O brasileiro só se comove quando a tragédia é no atacado. A morte por assassinato no varejo não comove ninguém, a não ser os parentes próximos e amigos das vítimas. A tragédia precisa ter visibilidade e grandes proporções, como a queda de um avião cheio de passageiros ou um incêndio em uma boate, como no caso de Santa Maria. Para terem repercussão, os 175 assassinatos diários e outros tantos em acidentes de trânsito precisam ser, necessariamente, no mesmo local e ao mesmo tempo. A propósito: se a tragédia da boate Kiss fosse um baile funk, com negros e pobres, já teria sido esquecida.

No Brasil são mortos, diariamente, 130 pessoas em acidentes de trânsito. São transeuntes atropelados, motoqueiros se arrebentando, motoristas se matando na pressa para chegar, caminhoneiros morrendo em estradas assassinas e os impotentes passageiros morrendo pela imperícia dos outros. É como se caísse um Boeing todos os dias, com 130 pessoas a bordo.

As estatísticas indicam um prejuízo de R$25 bilhões por ano, provocado apenas pelos acidentes de trânsito, valor suficiente para cobrir, cinco vezes, a necessidade para recuperação das estradas brasileiras. E nossos governantes, que só andam de avião ou em estradas de primeira categoria, não se tocam.

O pedestre que não sabe atravessar uma rua; o motorista que não obedece as faixas e os sinais; os jovens que se matam para demonstrar uma perícia que não têm; o caminhoneiro que é obrigado a utilizar a estrada malconservada; todos são vítimas da incúria administrativa e da falta de um projeto de educação envolvendo toda a sociedade.

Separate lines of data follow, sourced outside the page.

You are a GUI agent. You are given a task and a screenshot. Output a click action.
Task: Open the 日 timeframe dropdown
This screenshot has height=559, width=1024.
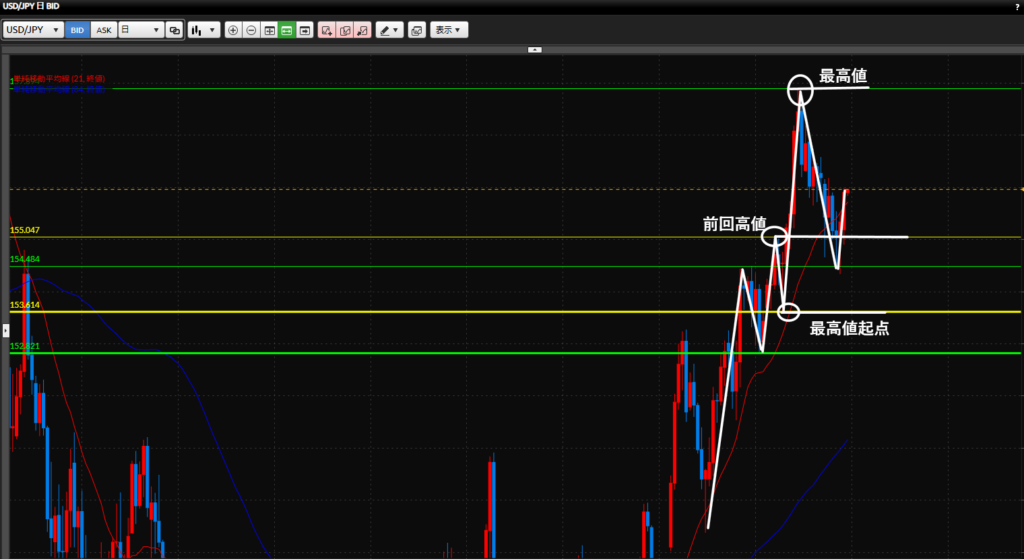[140, 30]
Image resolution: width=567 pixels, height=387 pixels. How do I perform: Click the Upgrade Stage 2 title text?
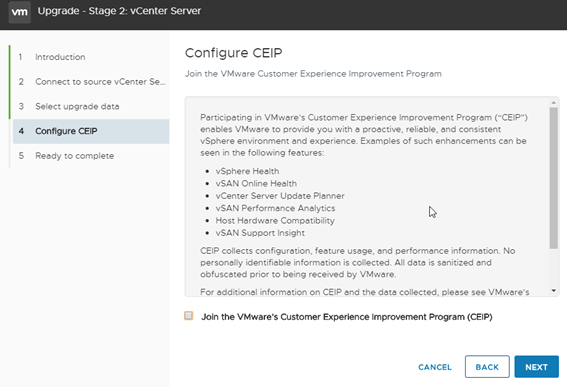[119, 11]
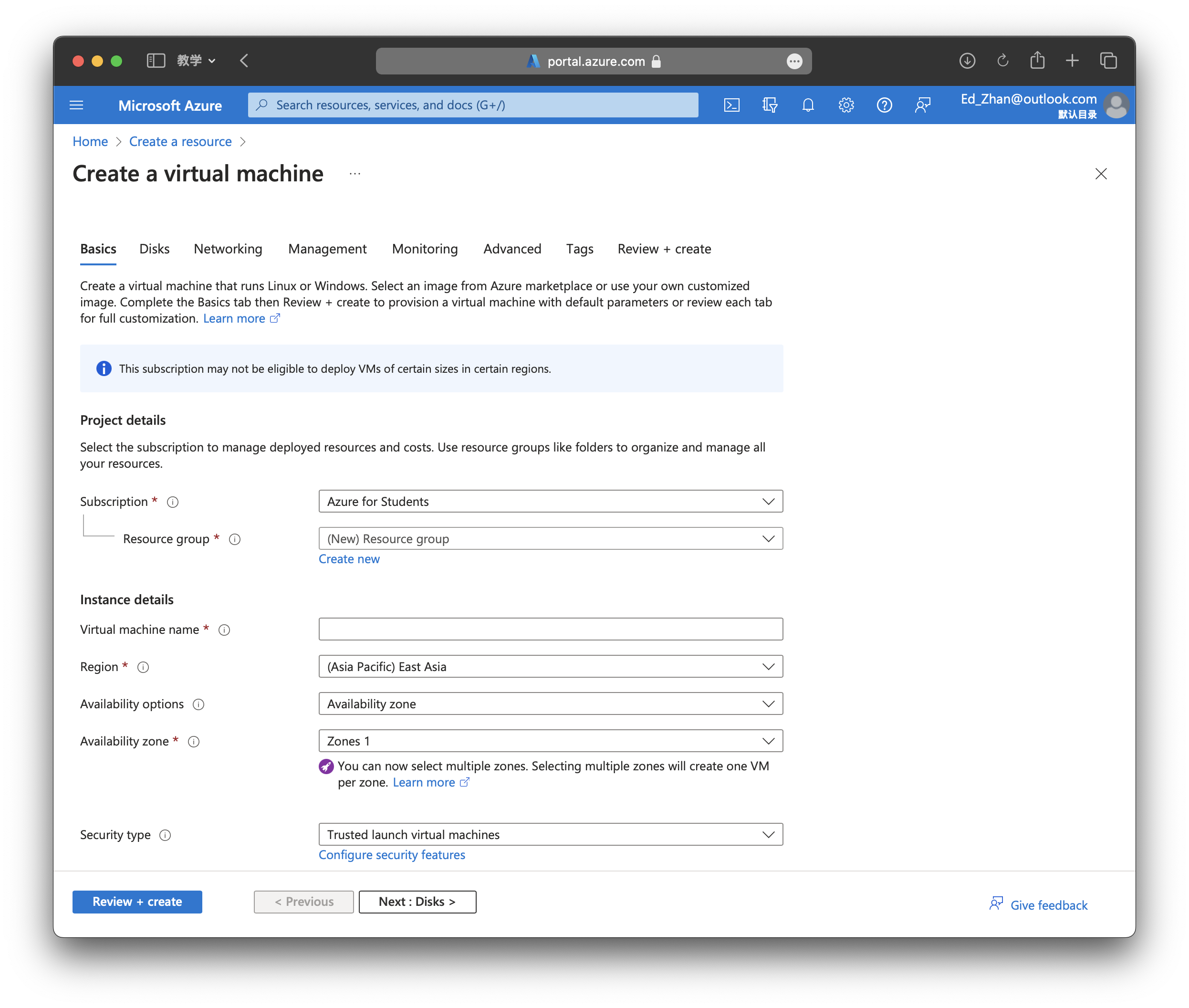The height and width of the screenshot is (1008, 1189).
Task: Show info tooltip for Security type
Action: click(165, 835)
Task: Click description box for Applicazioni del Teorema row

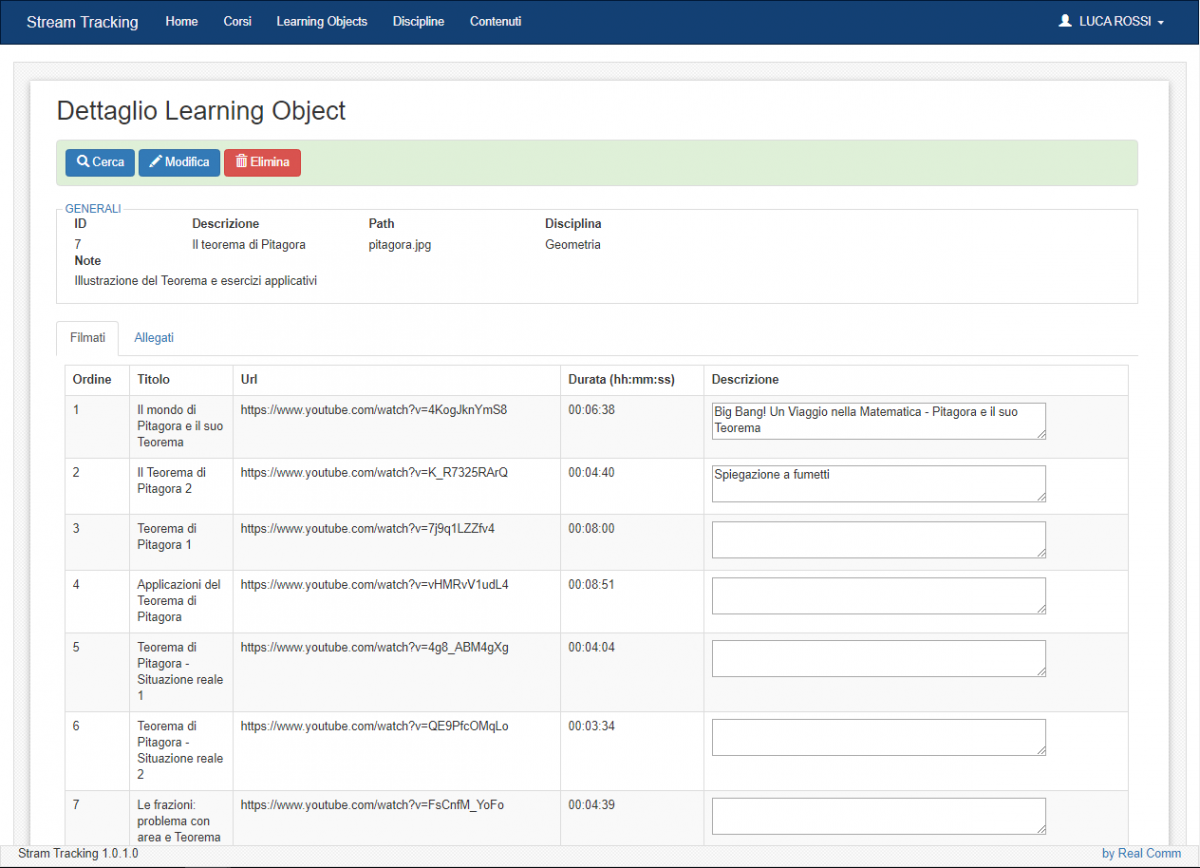Action: 878,595

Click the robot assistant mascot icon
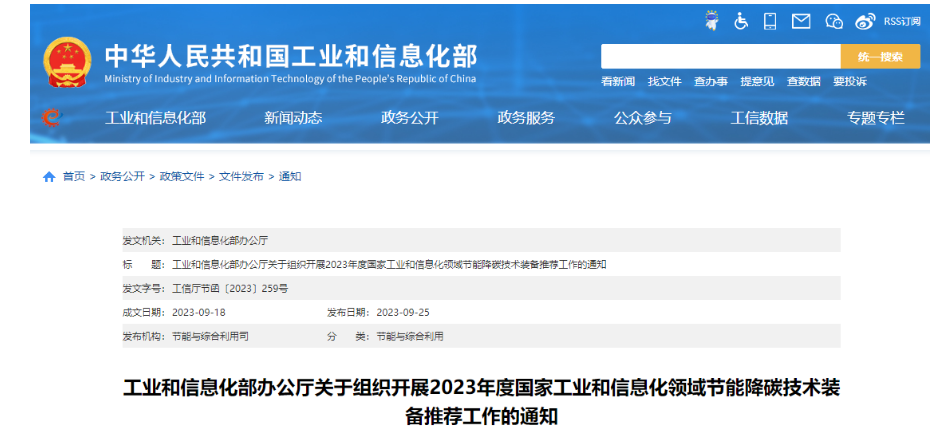[x=711, y=21]
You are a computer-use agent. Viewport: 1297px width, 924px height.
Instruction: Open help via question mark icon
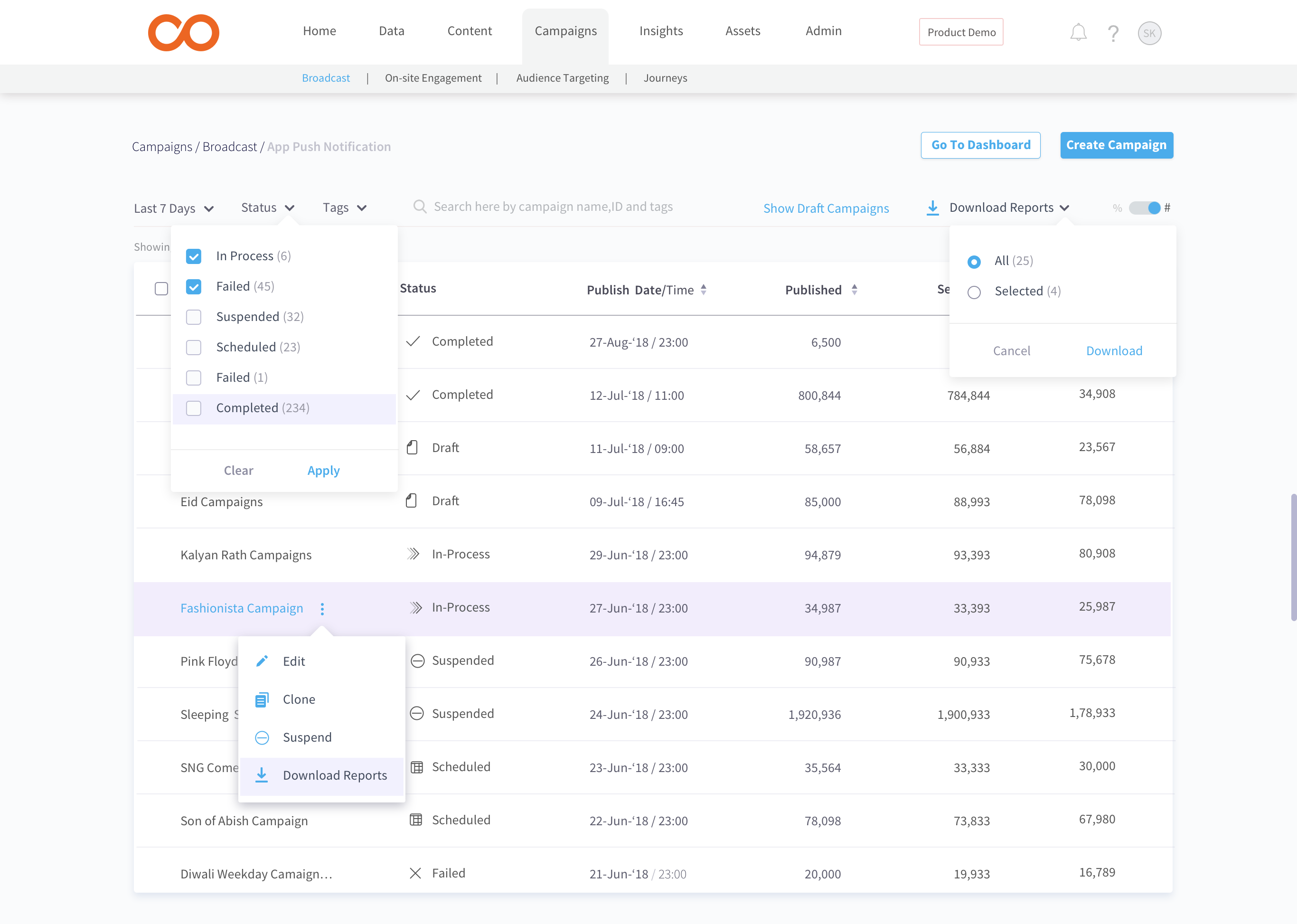point(1113,33)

Um comentarista falou, certa vez, da dificuldade em se administrar o trânsito em um país onde o sinal vermelho é considerado uma ofensa pessoal. Naturalmente existe certo exagero, mas existe, também a necessidade de se mudar a mentalidade da população, com exemplos disponíveis em diversos países.

No entanto, a grande tragédia brasileira são os assassinatos diários, com cerca de 175 jovens sendo mortos nas periferias das grandes cidades. Enquanto são delinquentes, ou negros, ou pobres, ninguém se toca. No dia em que começarem a matar louros de olhos claros, a sociedade vai se mexer. O crime organizado mata para mostrar seu poder e desafiar a incompetência de nossos governantes. Somos vítimas dos traficantes, das milícias, dos maus policiais e de um governo caolho, que finge não saber a origem de nossas mazelas. Chega a ser um deboche querer desarmar o cidadão comum, quando todos sabem que o criminoso nunca abrirá mão de seu “instrumento de trabalho”.

Daqui a pouco chegam as eleições, depois vêm as festas de fim de ano, o Carnaval, o Rock in Rio e o esquecimento, que é da natureza daqueles que nos governam. Restarão a tristeza e o lamento silencioso daqueles que perderam seus jovens.